İstanbul'daki Suudi Arabistan Konsolosluğu'na girdikten sonra "kaybolan" gazeteci Cemal Kaşıkçı olayıyla ilgili ortaya çıkan her ayrıntı aklın sınırlarını zorluyor.
Suudilerin, on bir gündür kimseyi yanaştırmadıkları "olay yerini" önce bir güzel süpürüp, paspaslamalarını, ardından çamaşır suyuyla yıkamalarını, üstüne bir de boya badana yapmalarını ağzımız açık izliyoruz.
Hepimizin kafasında aynı sorular?
Diyelim ki bir devlet böyle bir cinayet için, doğrudan kendisini işaret edecek Konsolosluk mekânını seçti. O halde olağanüstü titizlik gösterip iz bırakmaması gerekir değil mi? Ama bu olayda izden geçilmiyor. Tam Kaşıkçı'nın içeriye girdiği saatlerde kameraları çalıştıran sistemin duracağı tutmuş, buna kim inanır?

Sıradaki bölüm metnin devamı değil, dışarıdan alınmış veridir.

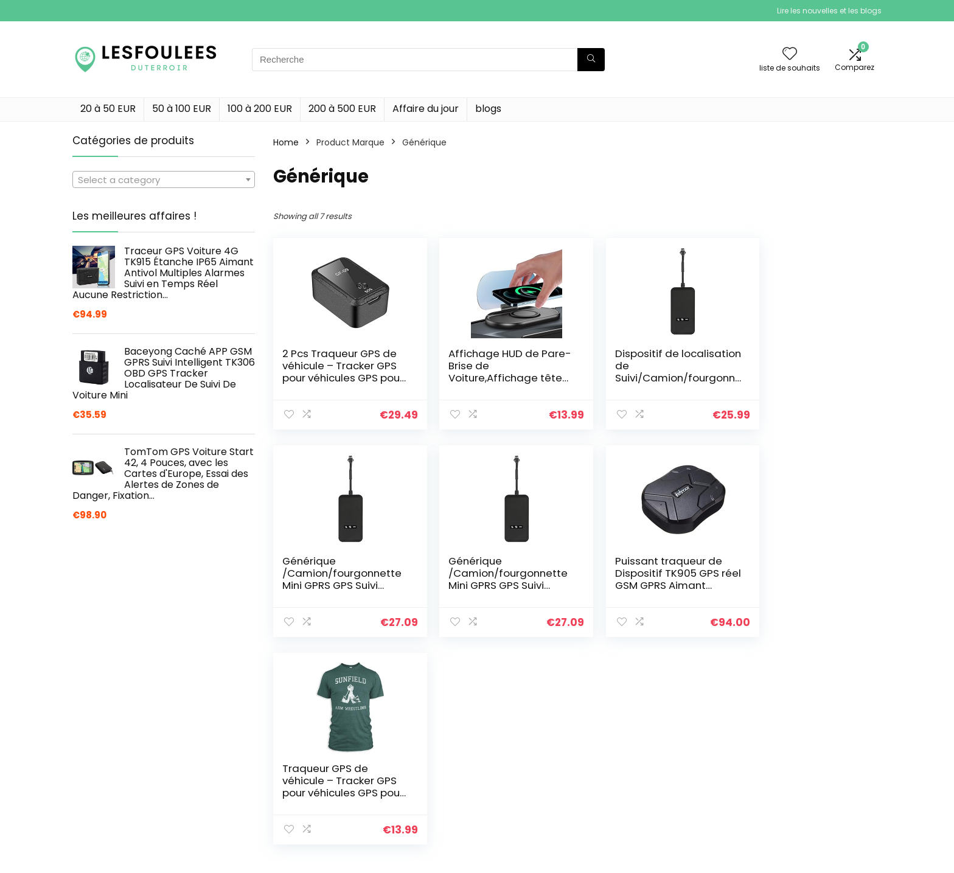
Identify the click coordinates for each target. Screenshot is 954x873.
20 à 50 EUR (108, 109)
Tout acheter (656, 836)
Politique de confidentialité (817, 819)
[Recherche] (591, 59)
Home (286, 142)
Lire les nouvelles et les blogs (829, 10)
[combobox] (163, 179)
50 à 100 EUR (181, 109)
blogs (488, 109)
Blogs (639, 853)
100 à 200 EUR (260, 109)
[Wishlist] (789, 54)
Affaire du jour (425, 109)
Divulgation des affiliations (816, 853)
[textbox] (163, 180)
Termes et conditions (805, 836)
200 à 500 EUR (342, 109)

Binayı gazetecilere gezdiren Başkonsolosun dolap kapaklarını açıp kapayarak, "işte bakın burada da yok" diyerek dolaşması çok komik değil mi? Cinayet günü "birkaç saatliğine" Suudi Arabistan'dan gelen, aralarında bir de "Adli tıpçının" olduğu özel ekip fazla göze batmıyor mu? Peki ya Konsolosluk 'ta çalışan Türk personele verilen zorunlu izinler? Binaya yanaşan siyah camlı araçların "kısa yolcukları", gizemli bavullar… Ve Son olarak, Suudi Arabistan İstanbul Başkonsolosunun, Türk polisinin evinde arama yapacağı saatlerde uçağa atlayıp ülkesine kaçması…
Bütün bu ayrıntılardan ikisi üçü bir polisiye filmde yer alsa işin tadı kaçar. Seyirci, "Hadi oradan bu kadar da ipucu verilir mi" diyerek izlemeyi bırakır.
Ama bu kez yaşananlar gerçek… Fail de "meşru bir devlet" olarak uluslararası arenada boy gösteren bir organizasyon. Yani sonuna kadar izleyip, bu vahşetin bedelinin, tıpkı fütursuzca işlenen cinayet gibi, hepimizin gözleri önünde açıkça ödendiğini görmek zorundayız.
Çünkü adaletsizlikler rağmen eğer dünya bugün hala yaşanılabilir bir yerse bunu insanlığın ortak birikimi olan değerlere borçlu.
Ne var ki gelişmelere bakınca insan kaygılanmadan edemiyor…
Orta Doğu'nun şerifi ABD'nin Başkanı Trump'ın, Suudilere sattığı 110 milyon dolarlık silahlardan bahsedip bu ilişkiden vazgeçemeyeceklerini söylemesi… Köşeye sıkışan Suudi yönetiminin, Kaşıkçı'nın Konsolosluktaki sorgu sırasında kalp krizinden öldüğü ve ülkesine götürüldüğü senaryosunu piyasa sürmesi… İşi çözmek istiyoruz" diyen Başkan Trump'ın, Pompeo'yu, cinayetin işlendiği ve araştırıldığı İstanbul'dan önce Riyad'a göndermesi… Ardından FOX'a çıkıp "Kaşıkçı olayına tepkim, Kral ve Veliaht Kral'ın konuyu bilip bilmemesine bağlı. Öncelikle, ne oldu? Ya da onlar biliyor muydu?" diye yan çizmesi…
Kaygılanmakta haksız değiliz sanırım.
Ama herkes bilmeli ki, şimdiden tarihe geçen bu cinayettin üstünü örtmeye çalışanlar da katille beraber anılacaklar.